峰艶二郎(みね えんじろう)による、シャンソンについて綴るブログです。著書『戦前日本 シャンソン史』(1500円.完売)。

日航ミュージックサロンのプログラム

日航ミュージックサロンのプログラム

戦後のシャンソンの資料を読んでいて、たびたび目にするのは「日航ミュージックサロン」という店の名前である。
かつて、銀座8丁目にあった銀座日航ホテルの地下にあったというライブハウスだ。

 《日航ミュージックサロンは、1959年(昭和34年)に開業したホテルの地下にあり、シャンソンを聞ける銀座の名物スポットだった。その後、バーに改装され、同ホテルも2014年(平成26年)に幕を下ろす》
([時代の証言者]キッチンから幸せ 平野レミ<11> 銀座で歌手デビュー 読売新聞オンライン)

日航ミュージックサロン」は、金子由香利さんや古賀力さんが専属歌手として出演し、平野レミさんはここで歌手デビューしたらしい。
そして、この店に出演する歌手は銀座7丁目にあった「銀巴里」には出演できなかったという話もある。
しかしながら、「日航ミュージックサロン」に関する資料は皆無に等しく、店の内装やどんな営業スタイルだったのかなど、いままで謎であった。

今回「日航ミュージックサロン」のスケジュール表を手に入れたことで、少しだけこの店の在りし日の光景が見えてきた。

このプログラムは、いつのものかは分からない。
しかし、出演者のなかに平野レミさんがおり、彼女は60年代後半の学生時代から専属歌手だったことと、1970年にレコード会社からメジャーデビューしていることを考慮して、1965〜69年頃の物だというのが推測できる。
営業は昼の喫茶、夜のライブハウスという二形態だった。
とはいえ、昼にライブを催している日もある。

ライブはシャンソンがメインで、時々ラテンのステージがあったようだ。
専属バンドは、吉村英世(寿紘)クインテット
時々、寺島尚彦さんや荻原秀樹さんのバンド、ラテンの岸笙司さんのバンドが入っている。

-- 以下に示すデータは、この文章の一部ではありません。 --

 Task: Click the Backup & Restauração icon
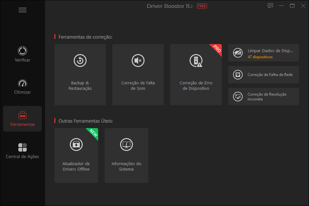[80, 61]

専属の出演者を見てみると、金子由香利さん、仲マサコさん、須美杏子さん、田代美代子さん、大木康子さん、平野レミさん、有馬泉さん、山崎肇さん、古賀力さん、川島弘さんなど、シャンソンのビッグネームが並んでいる。
また古いシャンソンの資料に出てくる、久城千永子さん、真木みのるさん、戸川聡さん、横井公二さんの名前があるのも嬉しい。
ラテンでは、「ルパン三世」の挿入歌を歌った広石吉郎YOSHIRO広石)さん、さらには菅原洋一さんまでいる。
そして、「特別出演」として、淡谷のり子さん、岸洋子さん、ビショップ節子さん、芦野宏さん、宝とも子さんといった、レコード会社に所属するメジャー歌手の名前がある。

それにしても、出演者の組み合わせもウットリする。


淡谷のり子・金子由香利・山崎肇」、「仲マサコ・須美杏子・有馬泉」、「大木康子・田代美代子・横井公二」、「仲マサコ・真木みのる・古賀力」など、語り継がれるべき人選である。

こうして見ると、「日航ミュージックサロン」は「銀巴里」とはまた異なる特色のプログラムを組んだ店だったのが分かる。
この二店が、シャンソンを通じて銀座でしのぎを削っていた時代に、しばし思いを馳せた。